でもちょっと待って。それ、本当に node 本体を M1 チップで動作するようにしたら大丈夫?依存モジュールのデータ型とか処理とか、将来のトラブル呼び込んじゃってない?
俺は結局試行錯誤の上、arch -x86_64 zsh
のように Angular のビルドや firebase のデプロイを行うシェルを Rosetta 使って x86 のエミュレーションと一緒に使ってゆく、というやり方に落ち着きました。
シェルから上のコマンドを叩いて、起動されるプロセス上で nodebrew install-binary <version> を実行すると、今度は何のトラブルもなくインストールされるよ。本当にエミュレーションが走っているのかどうかは、「uname -m」というコマンドを実行することで CPU アーキテクチャを確認することが出来る。
nodebrew でインストールできたら、nodebrew list でリストした利用可能バージョンの中から nodebrew use <version> の様に指定すればいい。指定したものに切り替わっているかどうかを確認するために、あらためて「node -v」を実行してみよう。
お望みのバージョンが表示された人、次に進んで下さい。
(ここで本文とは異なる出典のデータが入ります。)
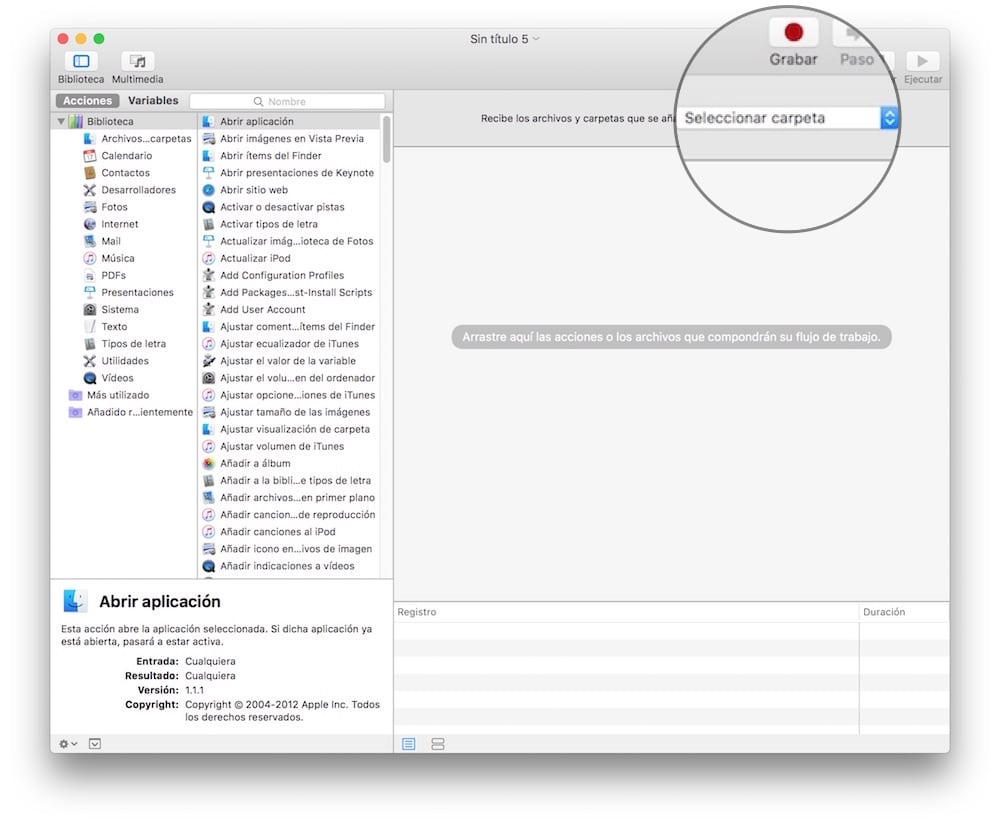Switch the log to split variables view
Screen dimensions: 1000x825
point(437,744)
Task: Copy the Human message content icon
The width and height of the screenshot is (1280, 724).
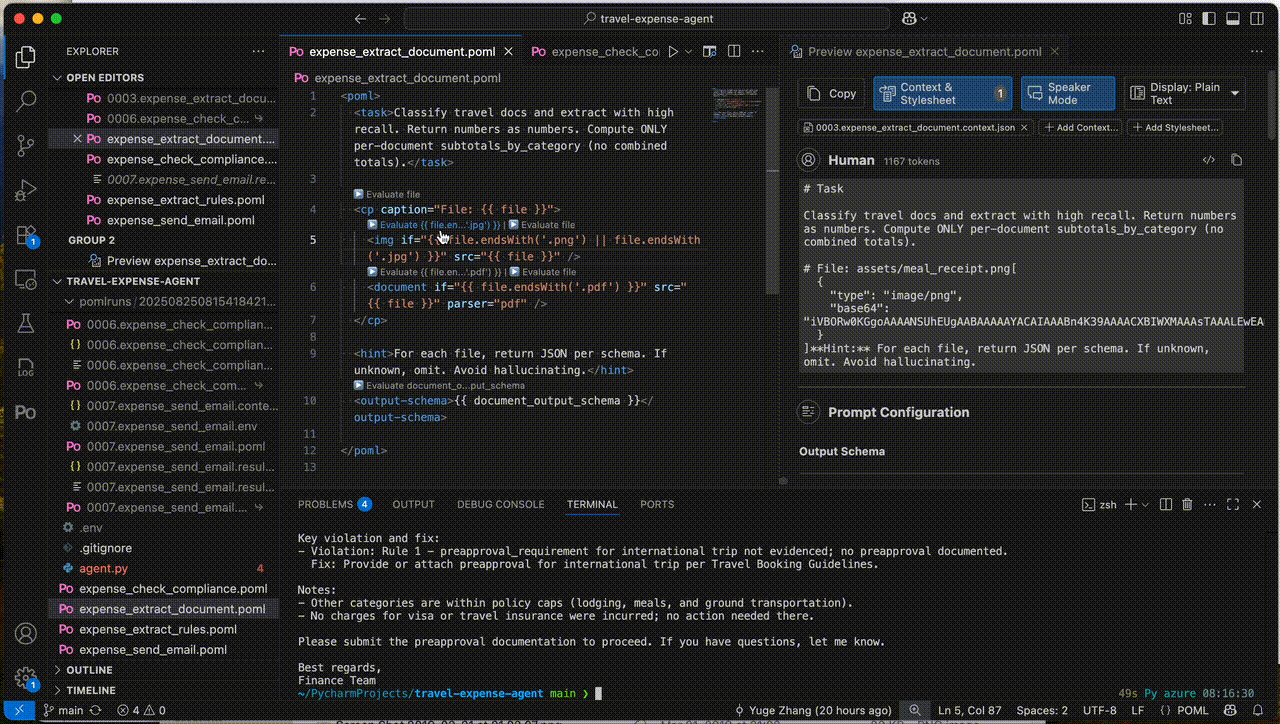Action: (x=1236, y=160)
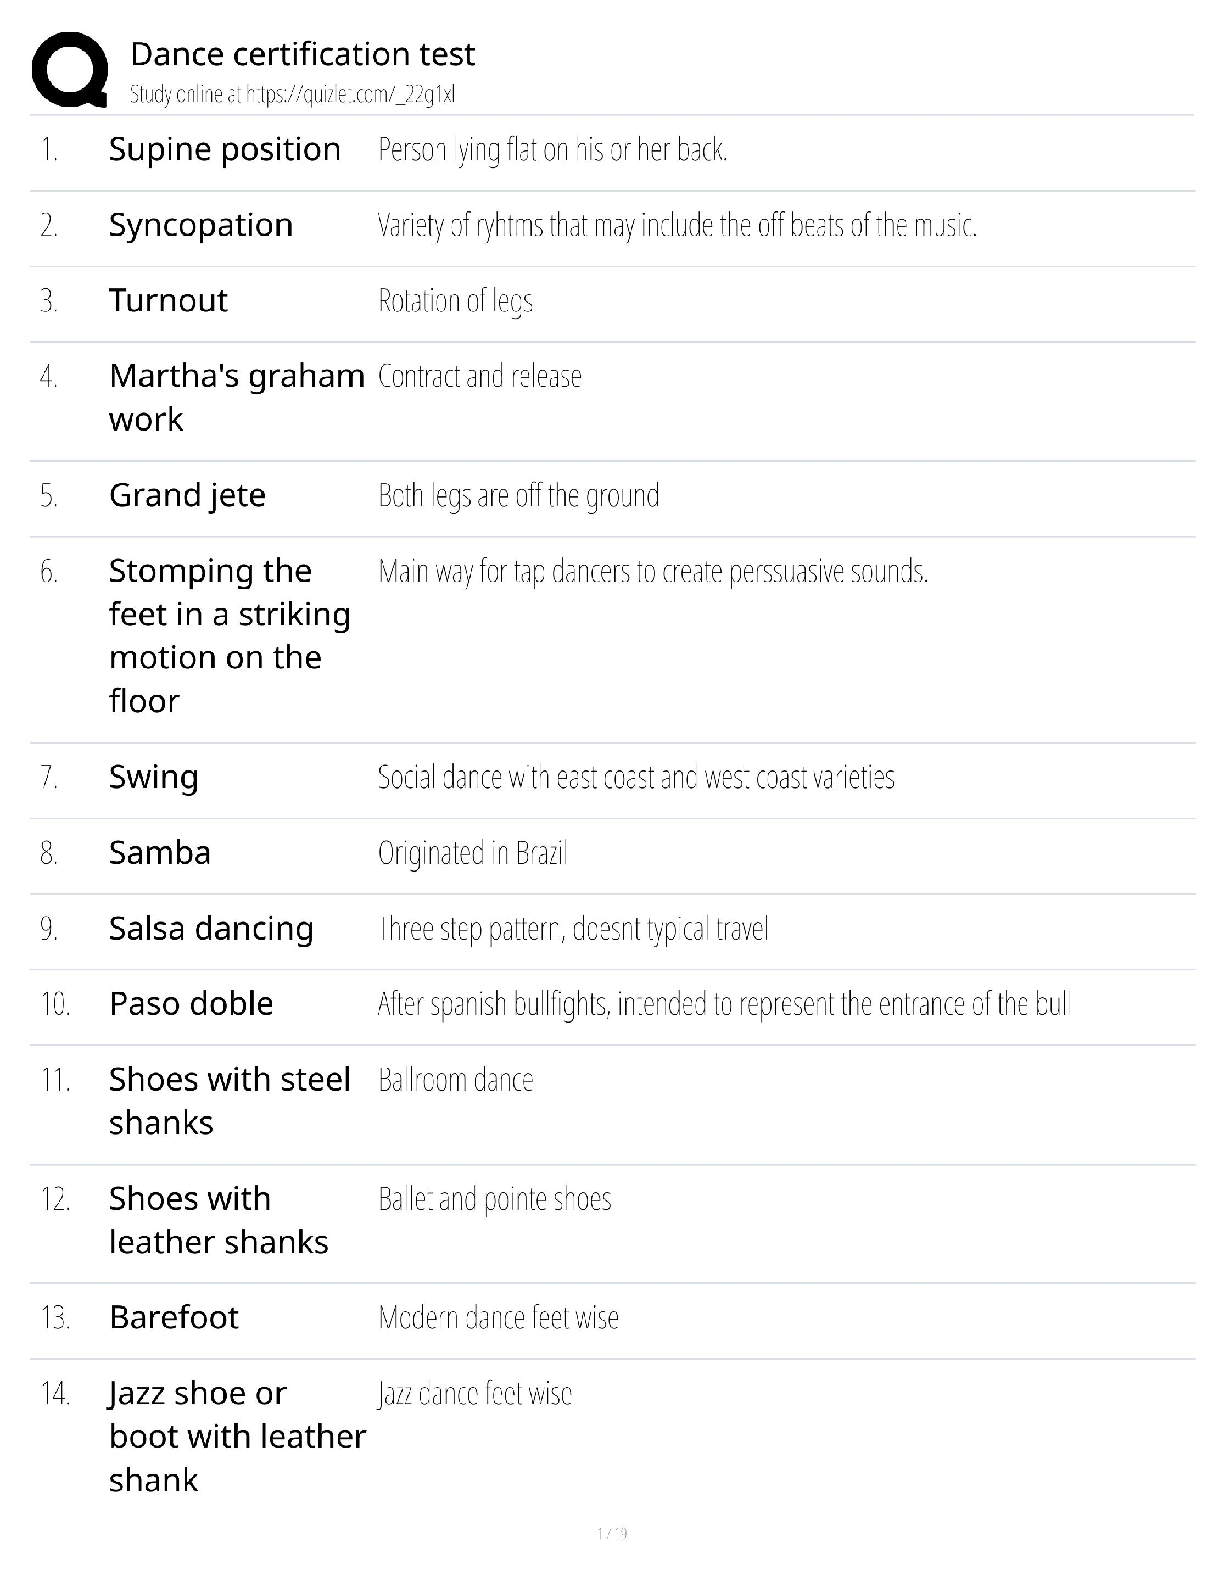Click the page number at bottom
The height and width of the screenshot is (1584, 1224).
point(612,1533)
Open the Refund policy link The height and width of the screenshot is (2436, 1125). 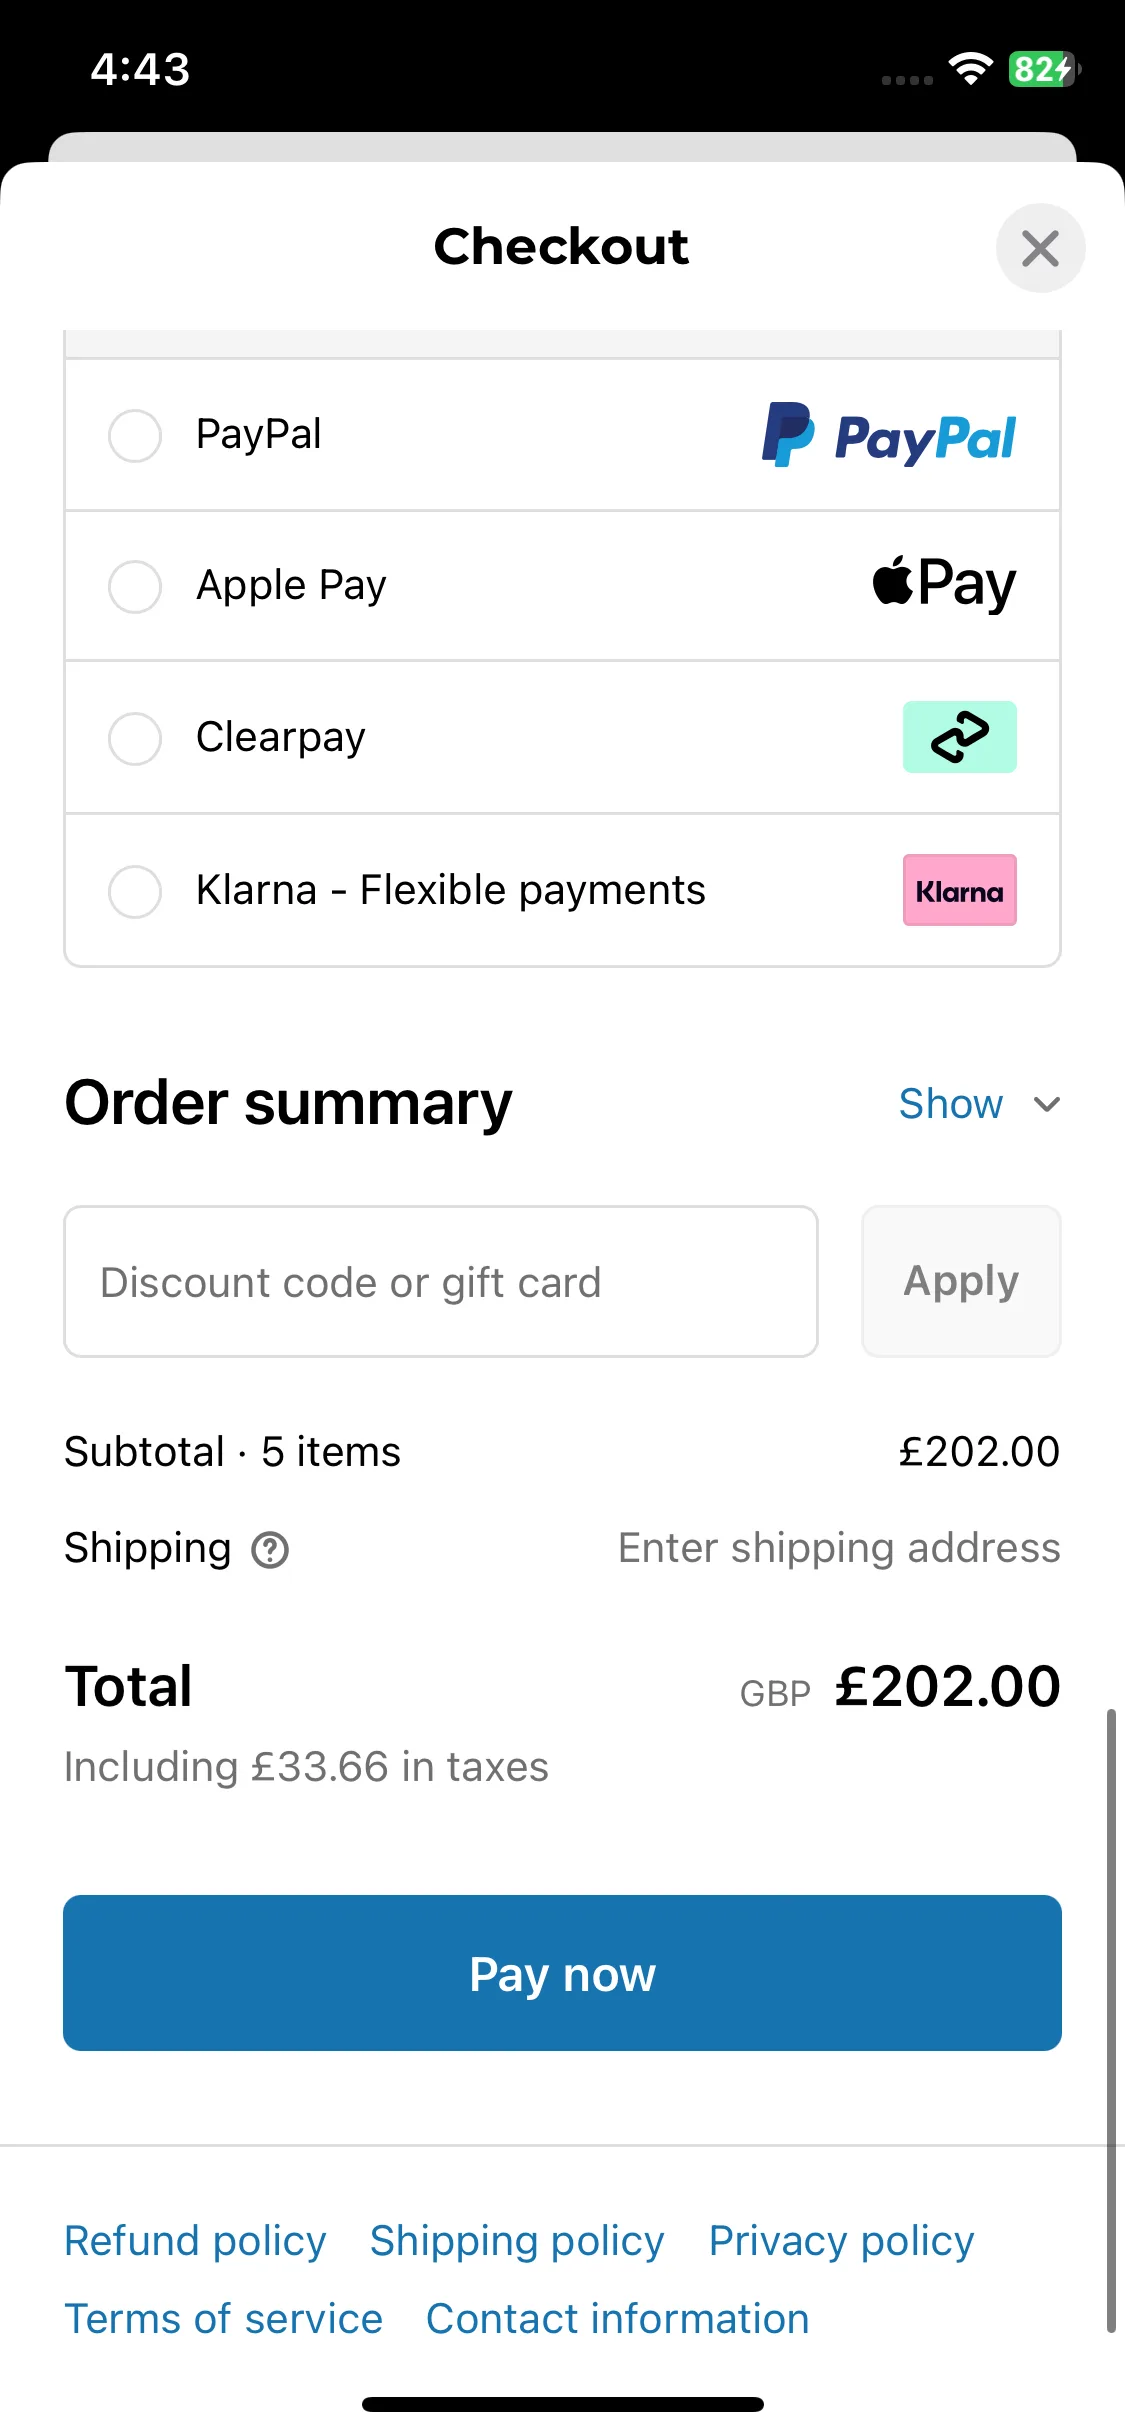tap(195, 2241)
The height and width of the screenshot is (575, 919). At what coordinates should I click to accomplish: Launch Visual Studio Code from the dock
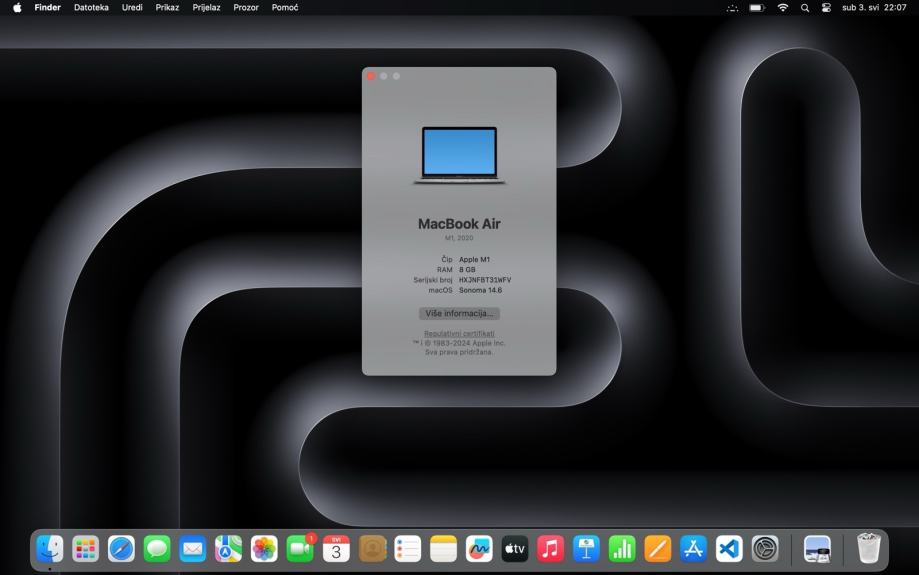[x=729, y=548]
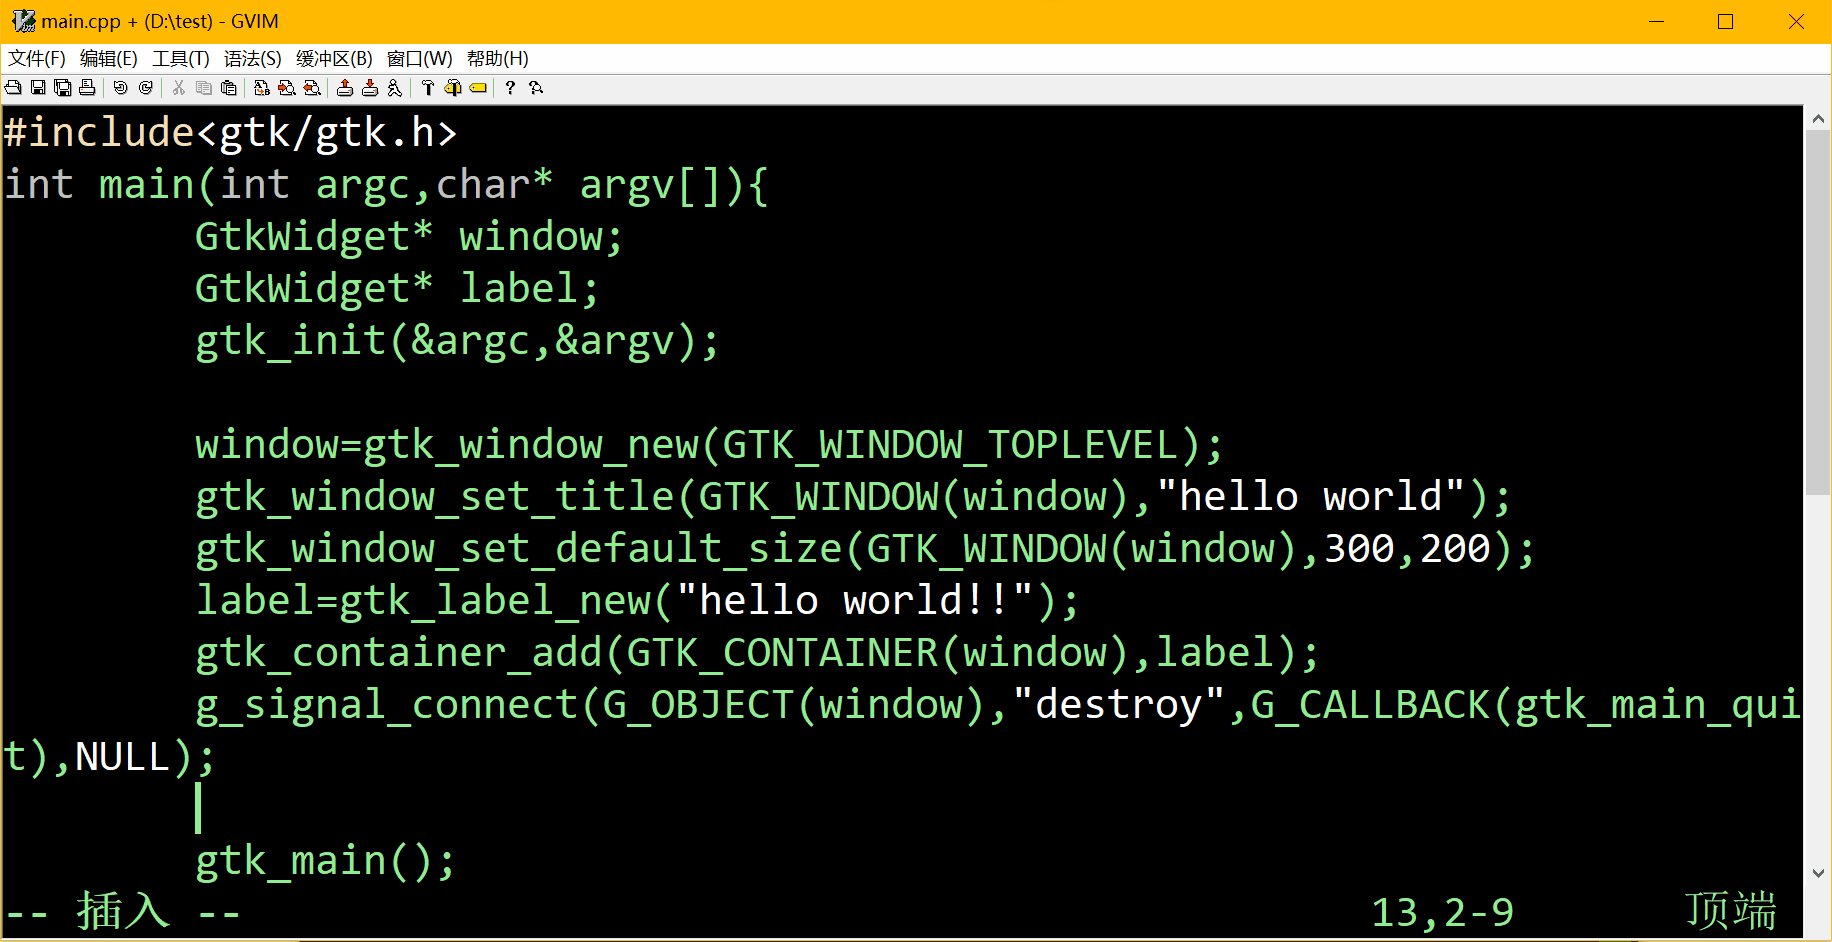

私はここでも落とし穴にはまり、use で指定したバージョンと node -v で表示されるバージョンが一致しない。
のっけから結論ですが、下の環境変数を設定して nodebrew に PATH を通しておきましょうね。
export PATH=$HOME/.nodebrew/current/bin:$PATH
ここまでやってようやく、nodebrewのcurrentで指定されているnodeのバージョンを見に行くようになる。
3. Angular のコードをアップデート
node のバージョンを 12 -> 14 にアップグレードした際には以下のことを行った。
- アプリ及び functions のディレクトリの node_modules を削除
- dist/… など ng build の出力先の削除
- firebase.json: “functions” の子要素の “runtime” の値を “nodejs14” に設定。
- *.js: require(“firebase-functions/lib/logger/compat”) の参照を require(“firebase-functions/logger/compat”) に変更
- functions/package.json: “engines” の子要素の “node” の値を “14” に設定。
- npm install を functions と アプリそれぞれのルートから実行
- ng build を実行
トラブルシューティング
何が起こってるかわからない、という場合には基本に戻ろう。
- デプロイする時: firebase deploy … –debug とオプションを付けると verbose 表示でどこでどんなエラーが発生しているのかを確認できる。
- 実行する時: ブラウザコンソールの “Console” はもちろん、”Network” でリクエストのレスポンスなども確認しよう。クライアント側に表示されていないエラーを拾うために、Firebase コンソールの Functions ログの確認も行おう。
- とにかくエラーは見過ごさないこと。めんどくさくても一つ一つ調べる。